石井)おっしゃる通りです。実際にそうなっている状況です。
大学教員の多くが海外へ流出 ~世論調査機関が調査を止め、香港の人々が香港政府や中国政府に対して何を考えているのかが見えない
飯田)社会の在り方も相当変わりましたか?
石井)数々のメディアが活動を休止しているだけではなく、大学教員も多くが香港の外に流出しています。他にも香港を代表する世論調査機関が調査を止めてしまったので、「香港の人々が何を考えているのか」を数字で見ることができず、非常にわかりにくくなっているのが現状です。
飯田)香港のなかでは、SNSなどを使うことはできると思いますが、発信も減りましたか?

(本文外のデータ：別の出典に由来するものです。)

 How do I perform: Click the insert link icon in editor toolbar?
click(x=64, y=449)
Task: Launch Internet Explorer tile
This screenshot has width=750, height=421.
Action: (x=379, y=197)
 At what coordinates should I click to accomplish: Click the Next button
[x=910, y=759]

石井)そうですね。香港の人々は政治的なことはできるだけ避けようと考えているので、一見、落ち着いたように見えます。しかし、香港の人々がいま香港政府や中国政府に対して何を考えているのかは、本当に見えづらいですね。
匿名でSNSで発信しても逮捕されてしまう
飯田)石井さんが編集に関わられた『2ちゃん化する世界』という本がありますけれども、匿名が多くなったということなのでしょうか?
石井)香港も日本と同様、「2ちゃんねる」のような匿名掲示板がよく使われており、数も多かったのですが、匿名でも起訴されたり逮捕されている例があります。
飯田)匿名でも。
石井)匿名性が高く、いろいろな人が社会運動や政治運動に使っている「テレグラム」というアプリがありますが、ここでの発信によって逮捕されたり起訴された例もあります。

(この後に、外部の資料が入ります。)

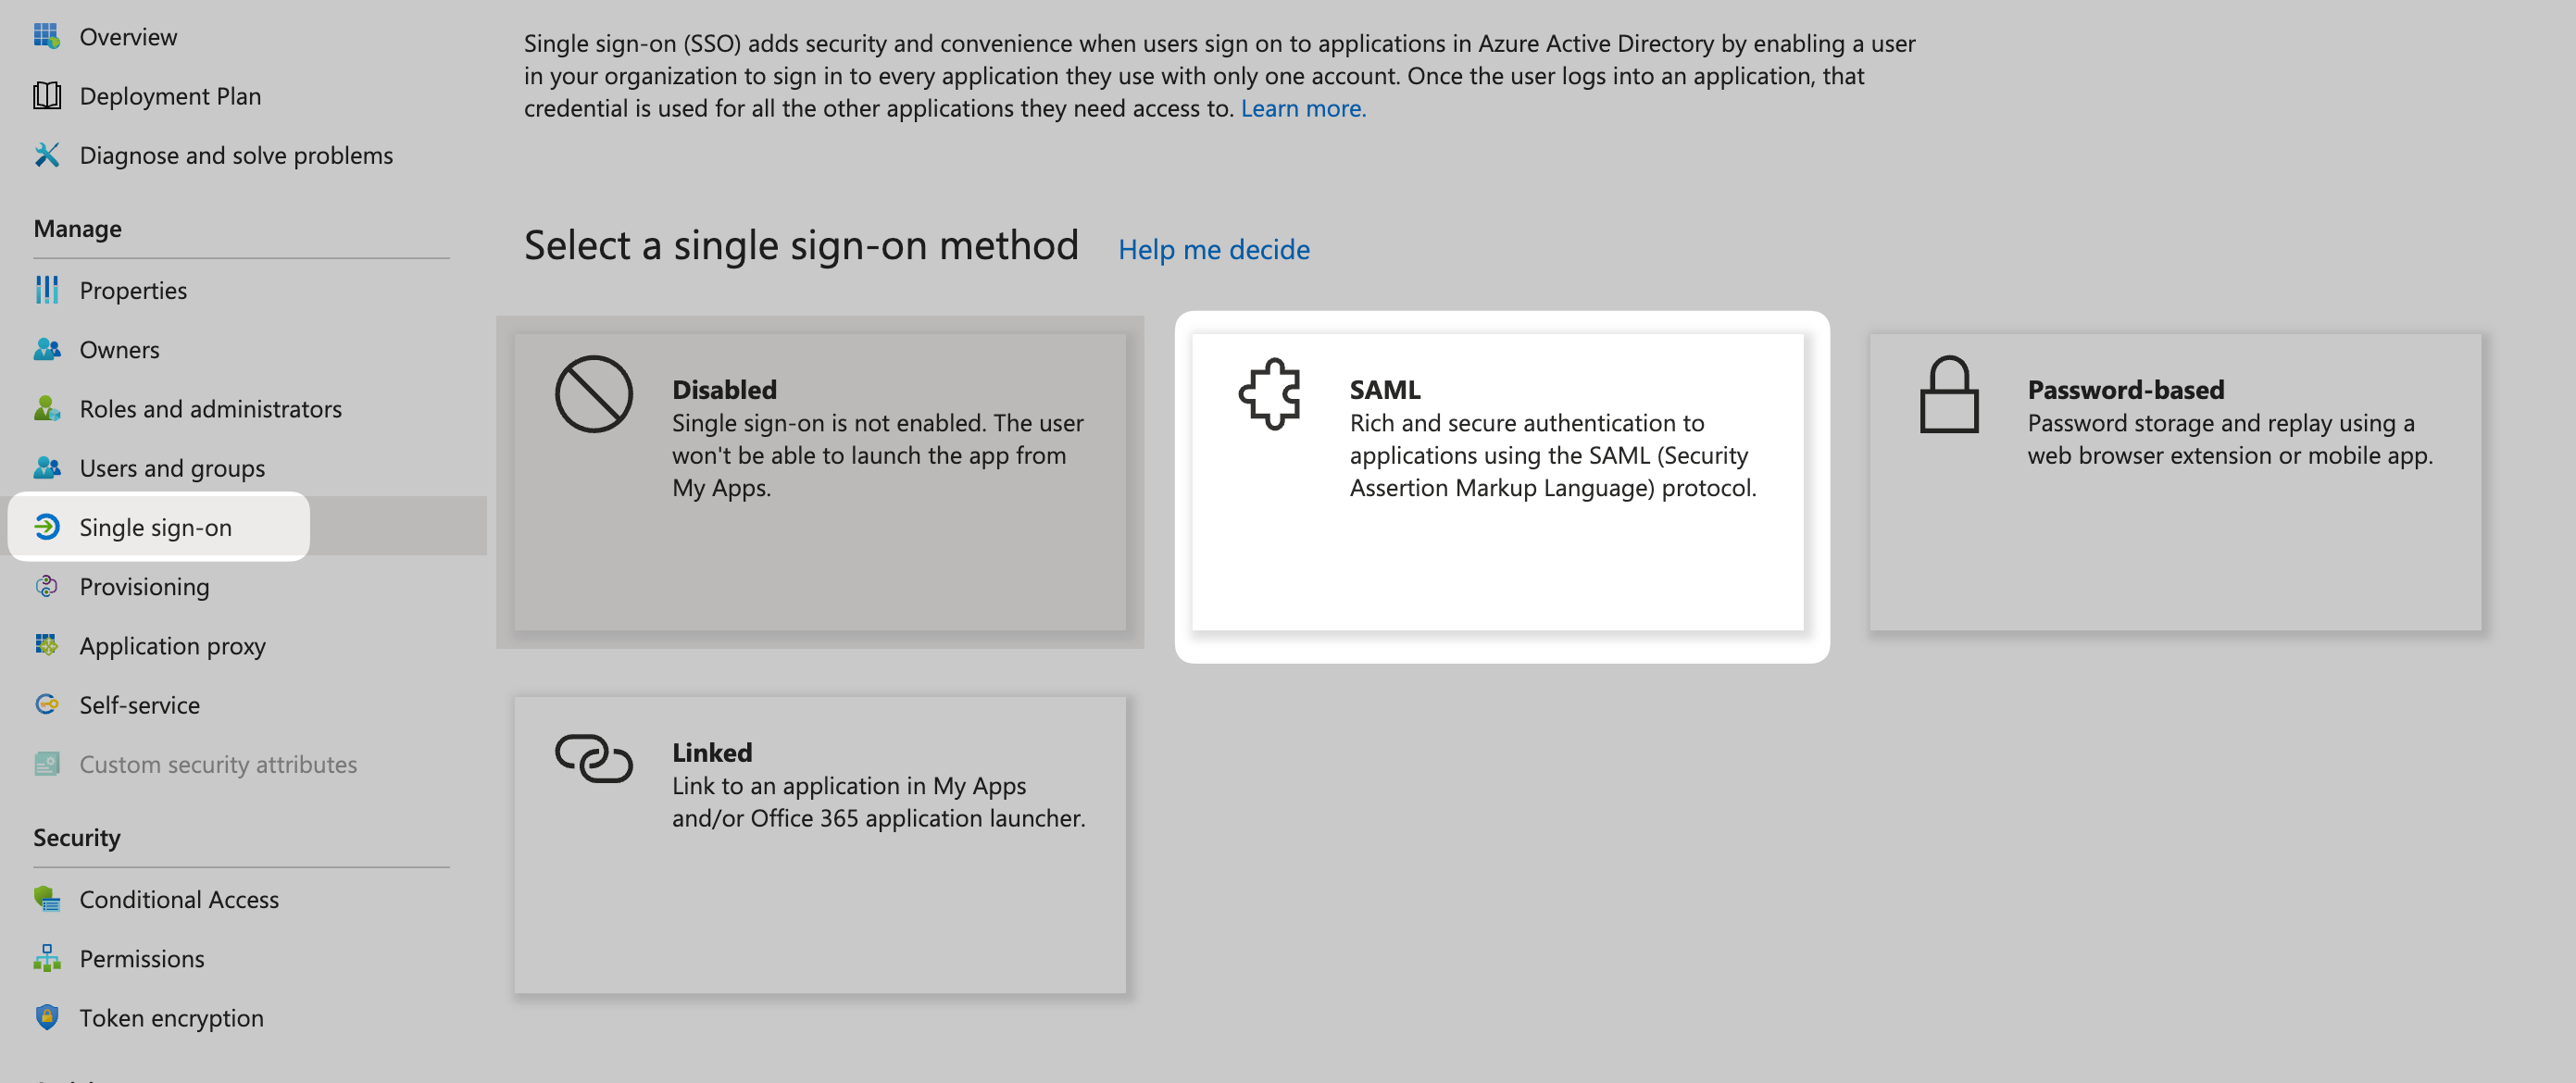Click the Permissions hierarchy icon
This screenshot has width=2576, height=1083.
46,958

香港での経済活動の現状 ~どこまでがOKなのかわからず、そこをリスクと考えて香港から撤退する企業も
外交評論家・宮家邦彦)以前は締め付けが厳しくなって、経済活動も自由にできなくなるから、香港からシンガポールに経済活動を移す流れがあったと理解していました。しかし、先日聞いた話では、「香港で行っている仕事をもしドバイでやったら、いくら払えばいいのだ」という議論があるそうです。
飯田)香港からドバイへ。
宮家)香港の経済活動がどのくらい自由で、どれだけ香港の独自性が維持できるのか。それとも、徐々に中国の一地方都市になっていってしまうのか……。どう思いますか?
石井)非常に興味深いご質問だと思います。香港国家安全維持法ないし実際の運用を見ていると、国家安全を直接、法律に適用しようという動きが、いまのところ非常に限られた範囲にあるため、企業の行為に影響が出ている状態ではありません。
飯田)いまのところ。
石井)ただ、「どこまでがOKで、どこまでがダメなのか」が本当にわかりにくく、そこをリスクと考えて「香港を選ばない、撤退する」というような選択をしている企業はあると思います。
香港訪問の日本人アーティストが入境を拒否された理由
飯田)民主化デモがあった当時、路上で歌を歌っていた日本のアーティストやカメラマンの方々が、入境を拒否されることがありました。日本人の渡航にも一部影響があるように思いますが、これも国安法の影響なのでしょうか?
石井)国安法の影響や、国家安全に対する締め付けの強さと見ることもできるのですが、外形上、香港は非常に香港内での労働に厳しいのです。報酬をもらっていなくても写真を撮る、あるいは歌を歌うという行為をビザなしで行うことに対し、厳しい罰則を設けています。
飯田)報酬を受けない行為でも。
石井)ですので、これまでと同様に法律のフレーム内で入境を拒否されたと見ることもできるし、より政治的なことを行っているからこそ目をつけられたのかも知れない。いままでであれば見逃されていたものが、より厳密に適用されるようになったと見ることもできると思います。
2019年から行われたデモに参加していた若者の多くは海外へ移住
宮家)かつて私が香港へ行ったとき、香港独立運動などが過激化していった部分があり、私は大学時代の日本の学生運動と重ね合わせて、この種の運動は過激化すれば必ず行き詰まると考えています。あのように、ある程度の進歩的な考えを持った若い人たちは、いまは地下に潜っているのですか? それとも、既に香港にはいないのでしょうか?
石井)2019年から行われたデモで、過激な行動をした人の多くは香港の外に移住したと見るべきかも知れません。具体的な数などのデータがあるわけではないのですが、外に出た人は多いと思います。
飯田)当時も石井さんにインタビューしましたが、一部先鋭化する部分と、一方で「少しずつ変えていこう」と言う長老のような人たちが、香港における民主化運動の歴史では出てこなかったというところを指摘されていました。「少しずついい方向に変えていこう」と言う人たちも、ほとんど口をつぐむような状態になってしまっているのでしょうか?
石井)そういう人がいないわけではないのですが、彼らが実際に政治に関与していることを確認するのは、非常に難しくなっています。
観光で香港に行くことは危険ではないのか?
飯田)観光で香港に行く場合、こういう法律が適用されて、いきなり拘束されるような可能性はあるのでしょうか?
石井)基本的には、その可能性は極めて低いと言えます。しかし理論的には、香港国安法は国籍に関わらず全世界の行為を対象にしているので、日本人が日本で行った行為も対象になるわけです。ですから、気を付けるに越したことはないと思います。